## [Data to process]
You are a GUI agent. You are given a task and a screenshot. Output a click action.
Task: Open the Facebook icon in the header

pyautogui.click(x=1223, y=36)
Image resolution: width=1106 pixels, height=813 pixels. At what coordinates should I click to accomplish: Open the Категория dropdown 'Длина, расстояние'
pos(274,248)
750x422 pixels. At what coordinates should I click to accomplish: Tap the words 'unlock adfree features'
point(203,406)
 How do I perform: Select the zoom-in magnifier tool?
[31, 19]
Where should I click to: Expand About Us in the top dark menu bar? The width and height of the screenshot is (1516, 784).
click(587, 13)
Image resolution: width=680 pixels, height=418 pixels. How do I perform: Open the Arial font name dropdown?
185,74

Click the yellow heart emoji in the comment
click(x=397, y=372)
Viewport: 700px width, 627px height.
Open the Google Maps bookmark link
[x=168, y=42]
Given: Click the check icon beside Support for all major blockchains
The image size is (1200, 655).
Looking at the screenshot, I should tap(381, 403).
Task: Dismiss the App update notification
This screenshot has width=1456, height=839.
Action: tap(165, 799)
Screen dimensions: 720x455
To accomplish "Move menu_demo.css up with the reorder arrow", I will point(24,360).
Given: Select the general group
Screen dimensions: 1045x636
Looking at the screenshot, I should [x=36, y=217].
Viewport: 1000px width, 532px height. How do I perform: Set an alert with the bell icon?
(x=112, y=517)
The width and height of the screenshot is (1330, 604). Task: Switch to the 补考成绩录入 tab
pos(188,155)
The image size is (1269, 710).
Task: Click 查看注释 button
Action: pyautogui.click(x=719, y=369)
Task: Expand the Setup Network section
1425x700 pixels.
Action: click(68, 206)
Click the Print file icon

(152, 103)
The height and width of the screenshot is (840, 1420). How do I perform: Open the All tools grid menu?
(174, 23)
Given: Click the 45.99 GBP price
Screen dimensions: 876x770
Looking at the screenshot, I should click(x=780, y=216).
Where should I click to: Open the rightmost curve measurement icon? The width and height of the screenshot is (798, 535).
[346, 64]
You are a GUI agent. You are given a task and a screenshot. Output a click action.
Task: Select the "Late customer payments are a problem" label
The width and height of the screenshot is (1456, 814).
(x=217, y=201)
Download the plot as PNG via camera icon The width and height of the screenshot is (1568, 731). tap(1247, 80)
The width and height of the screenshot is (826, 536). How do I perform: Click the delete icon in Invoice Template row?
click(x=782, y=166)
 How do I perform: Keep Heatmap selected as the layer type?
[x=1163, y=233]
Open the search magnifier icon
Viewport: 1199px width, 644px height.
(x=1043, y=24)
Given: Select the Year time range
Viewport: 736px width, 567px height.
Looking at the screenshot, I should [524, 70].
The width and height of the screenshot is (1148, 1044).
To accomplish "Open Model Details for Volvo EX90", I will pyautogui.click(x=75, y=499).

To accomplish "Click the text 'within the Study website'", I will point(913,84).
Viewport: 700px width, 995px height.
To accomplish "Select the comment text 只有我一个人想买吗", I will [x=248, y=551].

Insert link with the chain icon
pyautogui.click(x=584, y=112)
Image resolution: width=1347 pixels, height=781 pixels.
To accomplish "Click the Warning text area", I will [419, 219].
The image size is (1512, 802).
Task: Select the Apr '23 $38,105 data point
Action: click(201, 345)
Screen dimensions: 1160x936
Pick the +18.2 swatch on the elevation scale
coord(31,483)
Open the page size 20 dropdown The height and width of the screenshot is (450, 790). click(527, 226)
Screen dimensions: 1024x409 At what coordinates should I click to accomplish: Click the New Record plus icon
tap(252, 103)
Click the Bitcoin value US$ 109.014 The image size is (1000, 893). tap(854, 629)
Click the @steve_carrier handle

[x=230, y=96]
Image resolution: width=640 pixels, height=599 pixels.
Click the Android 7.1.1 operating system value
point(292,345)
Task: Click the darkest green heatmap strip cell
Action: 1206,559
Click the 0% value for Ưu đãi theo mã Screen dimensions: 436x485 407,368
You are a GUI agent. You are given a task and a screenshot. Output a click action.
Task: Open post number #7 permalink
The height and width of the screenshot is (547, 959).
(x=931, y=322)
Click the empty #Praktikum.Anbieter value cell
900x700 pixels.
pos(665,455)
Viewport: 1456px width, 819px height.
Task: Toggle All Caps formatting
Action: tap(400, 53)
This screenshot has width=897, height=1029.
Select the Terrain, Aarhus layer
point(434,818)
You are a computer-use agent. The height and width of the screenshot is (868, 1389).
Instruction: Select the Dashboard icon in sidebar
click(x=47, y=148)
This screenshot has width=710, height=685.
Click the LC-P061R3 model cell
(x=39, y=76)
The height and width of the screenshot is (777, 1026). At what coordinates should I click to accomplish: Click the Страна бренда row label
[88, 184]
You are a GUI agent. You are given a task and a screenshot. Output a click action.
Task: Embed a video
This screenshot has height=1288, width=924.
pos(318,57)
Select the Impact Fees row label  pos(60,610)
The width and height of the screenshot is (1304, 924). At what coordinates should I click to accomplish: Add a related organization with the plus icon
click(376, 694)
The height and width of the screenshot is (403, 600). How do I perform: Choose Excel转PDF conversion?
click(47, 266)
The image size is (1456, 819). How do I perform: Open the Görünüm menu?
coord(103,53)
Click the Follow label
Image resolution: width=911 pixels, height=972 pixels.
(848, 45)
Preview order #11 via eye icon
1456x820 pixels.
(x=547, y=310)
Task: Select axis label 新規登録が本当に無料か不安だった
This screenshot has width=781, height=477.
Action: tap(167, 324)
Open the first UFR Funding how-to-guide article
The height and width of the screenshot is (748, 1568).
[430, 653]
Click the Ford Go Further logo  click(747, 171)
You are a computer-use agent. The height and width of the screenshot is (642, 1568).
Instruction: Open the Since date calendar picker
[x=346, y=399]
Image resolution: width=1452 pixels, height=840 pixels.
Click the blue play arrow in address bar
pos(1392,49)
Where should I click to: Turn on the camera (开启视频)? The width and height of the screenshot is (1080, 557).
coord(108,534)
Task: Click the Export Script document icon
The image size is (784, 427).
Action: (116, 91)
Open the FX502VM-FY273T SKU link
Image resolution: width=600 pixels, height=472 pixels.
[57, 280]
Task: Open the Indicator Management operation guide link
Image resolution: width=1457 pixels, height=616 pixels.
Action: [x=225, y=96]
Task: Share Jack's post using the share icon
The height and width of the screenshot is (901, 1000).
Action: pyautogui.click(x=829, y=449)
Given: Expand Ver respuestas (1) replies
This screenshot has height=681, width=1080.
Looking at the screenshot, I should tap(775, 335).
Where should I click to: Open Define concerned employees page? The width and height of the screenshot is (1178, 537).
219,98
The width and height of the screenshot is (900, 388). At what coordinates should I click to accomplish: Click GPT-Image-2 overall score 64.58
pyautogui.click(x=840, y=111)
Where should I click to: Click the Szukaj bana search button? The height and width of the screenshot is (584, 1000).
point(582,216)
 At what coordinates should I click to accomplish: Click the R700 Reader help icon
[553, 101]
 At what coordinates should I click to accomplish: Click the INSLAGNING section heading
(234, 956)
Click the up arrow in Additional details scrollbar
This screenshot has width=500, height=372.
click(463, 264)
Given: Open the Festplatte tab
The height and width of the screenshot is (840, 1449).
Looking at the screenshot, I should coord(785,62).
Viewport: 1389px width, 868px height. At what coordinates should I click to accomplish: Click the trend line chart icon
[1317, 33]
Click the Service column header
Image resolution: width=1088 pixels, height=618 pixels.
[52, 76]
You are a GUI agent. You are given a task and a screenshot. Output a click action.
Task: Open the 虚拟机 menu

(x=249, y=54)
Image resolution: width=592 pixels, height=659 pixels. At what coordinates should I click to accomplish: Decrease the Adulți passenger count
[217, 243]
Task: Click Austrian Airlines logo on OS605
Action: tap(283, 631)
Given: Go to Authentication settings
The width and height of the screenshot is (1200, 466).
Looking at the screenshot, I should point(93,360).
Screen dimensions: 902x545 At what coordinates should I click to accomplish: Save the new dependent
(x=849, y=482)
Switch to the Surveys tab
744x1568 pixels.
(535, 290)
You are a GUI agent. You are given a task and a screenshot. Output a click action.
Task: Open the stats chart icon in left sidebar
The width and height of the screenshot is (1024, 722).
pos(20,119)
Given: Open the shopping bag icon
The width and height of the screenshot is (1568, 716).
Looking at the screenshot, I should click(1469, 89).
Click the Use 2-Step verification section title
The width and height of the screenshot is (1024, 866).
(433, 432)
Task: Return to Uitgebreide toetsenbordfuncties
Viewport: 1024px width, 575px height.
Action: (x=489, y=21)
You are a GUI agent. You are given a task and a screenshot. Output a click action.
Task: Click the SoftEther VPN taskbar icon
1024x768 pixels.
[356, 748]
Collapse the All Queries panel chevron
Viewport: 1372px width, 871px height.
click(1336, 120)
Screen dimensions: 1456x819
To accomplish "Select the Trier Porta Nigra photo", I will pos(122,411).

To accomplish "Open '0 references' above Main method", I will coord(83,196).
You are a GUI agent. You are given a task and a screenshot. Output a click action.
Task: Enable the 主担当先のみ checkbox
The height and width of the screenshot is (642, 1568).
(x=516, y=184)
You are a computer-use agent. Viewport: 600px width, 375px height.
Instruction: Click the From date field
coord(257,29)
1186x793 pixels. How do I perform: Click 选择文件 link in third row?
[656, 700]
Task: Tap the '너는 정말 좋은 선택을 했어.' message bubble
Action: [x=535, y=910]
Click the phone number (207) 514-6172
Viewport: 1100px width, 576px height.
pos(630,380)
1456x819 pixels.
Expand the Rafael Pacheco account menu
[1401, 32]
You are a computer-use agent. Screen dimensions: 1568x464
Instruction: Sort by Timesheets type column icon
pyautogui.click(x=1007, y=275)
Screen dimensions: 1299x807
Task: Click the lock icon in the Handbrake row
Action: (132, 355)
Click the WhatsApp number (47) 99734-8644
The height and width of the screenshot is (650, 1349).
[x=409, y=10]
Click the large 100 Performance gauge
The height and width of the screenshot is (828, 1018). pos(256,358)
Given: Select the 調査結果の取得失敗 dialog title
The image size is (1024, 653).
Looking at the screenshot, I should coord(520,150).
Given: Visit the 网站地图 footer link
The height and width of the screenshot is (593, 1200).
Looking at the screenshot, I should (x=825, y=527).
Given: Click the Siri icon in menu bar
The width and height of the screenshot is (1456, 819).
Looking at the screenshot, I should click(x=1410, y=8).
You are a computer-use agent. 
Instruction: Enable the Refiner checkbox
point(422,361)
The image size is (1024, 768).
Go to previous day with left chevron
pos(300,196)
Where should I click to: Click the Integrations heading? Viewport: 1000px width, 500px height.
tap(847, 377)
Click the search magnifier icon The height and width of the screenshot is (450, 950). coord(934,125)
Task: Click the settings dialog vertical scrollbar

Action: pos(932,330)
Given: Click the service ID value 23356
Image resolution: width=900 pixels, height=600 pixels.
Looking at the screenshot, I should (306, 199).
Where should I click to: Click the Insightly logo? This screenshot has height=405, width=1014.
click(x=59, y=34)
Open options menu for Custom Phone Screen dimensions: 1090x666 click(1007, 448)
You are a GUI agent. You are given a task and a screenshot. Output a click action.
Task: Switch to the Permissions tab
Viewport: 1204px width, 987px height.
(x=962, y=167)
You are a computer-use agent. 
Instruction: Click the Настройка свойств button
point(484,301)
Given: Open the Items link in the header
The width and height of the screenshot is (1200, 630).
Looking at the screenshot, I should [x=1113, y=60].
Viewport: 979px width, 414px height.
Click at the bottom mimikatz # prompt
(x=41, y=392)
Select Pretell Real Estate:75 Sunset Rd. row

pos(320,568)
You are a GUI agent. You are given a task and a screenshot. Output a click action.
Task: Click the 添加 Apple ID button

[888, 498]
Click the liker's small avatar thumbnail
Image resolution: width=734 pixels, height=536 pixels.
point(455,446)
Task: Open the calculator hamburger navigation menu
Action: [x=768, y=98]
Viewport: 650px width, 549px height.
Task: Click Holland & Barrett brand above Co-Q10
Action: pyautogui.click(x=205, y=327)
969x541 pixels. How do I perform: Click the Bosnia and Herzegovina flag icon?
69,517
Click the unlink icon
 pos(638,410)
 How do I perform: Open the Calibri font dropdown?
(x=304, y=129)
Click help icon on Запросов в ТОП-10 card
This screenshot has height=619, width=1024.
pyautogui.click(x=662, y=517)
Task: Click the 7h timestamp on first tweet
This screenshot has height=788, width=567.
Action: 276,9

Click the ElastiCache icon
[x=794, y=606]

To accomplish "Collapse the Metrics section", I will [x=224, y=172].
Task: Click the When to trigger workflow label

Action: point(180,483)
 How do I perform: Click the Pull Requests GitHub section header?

## [What you have to do]
Format the records as a two-column CSV with the header instruction,action. Start at the line containing "Open options menu" and end at the line containing "(x=962, y=167)". Give one row per record, with each field quoted and any line breaks turned into spaces.

## [Result for this task]
instruction,action
"Open options menu for Custom Phone Screen dimensions: 1090x666","click(1007, 448)"
"You are a GUI agent. You are given a task and a screenshot. Output a click action. Task: Switch to the Permissions tab Viewport: 1204px width, 987px height.","(x=962, y=167)"